== Segment start ==

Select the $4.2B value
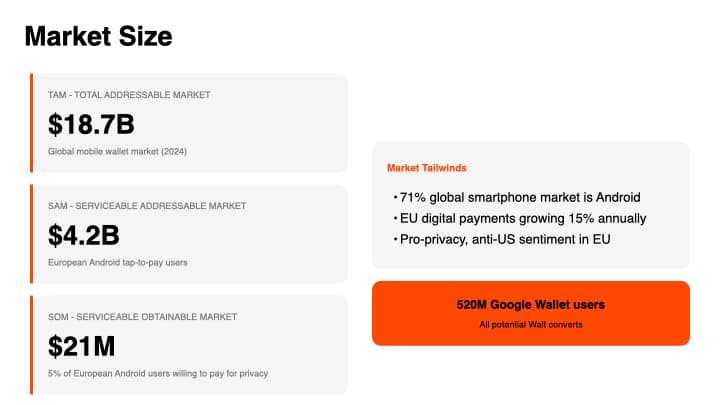84,235
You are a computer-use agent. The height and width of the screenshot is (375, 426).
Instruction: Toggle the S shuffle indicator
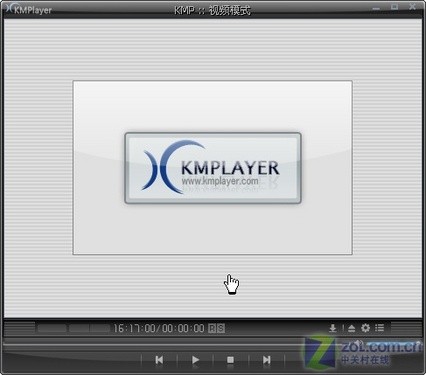pos(221,328)
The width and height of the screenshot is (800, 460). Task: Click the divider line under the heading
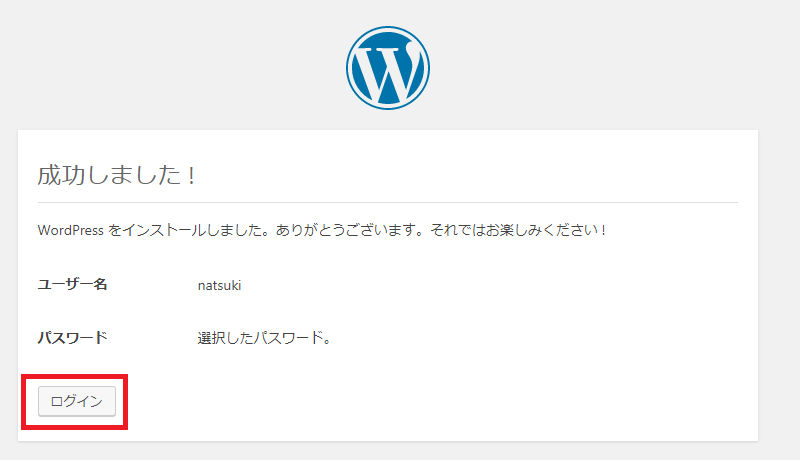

== Segment end ==

→ **What you need to do**
Would you please transcribe the listing in full, exactly, while omitting the images?

→ **Expected answer**
Select the $4.2B value
84,235
You are a computer-use agent. The height and width of the screenshot is (375, 426).
Instruction: Toggle the S shuffle indicator
pos(221,328)
The width and height of the screenshot is (800, 460). Task: Click the divider line under the heading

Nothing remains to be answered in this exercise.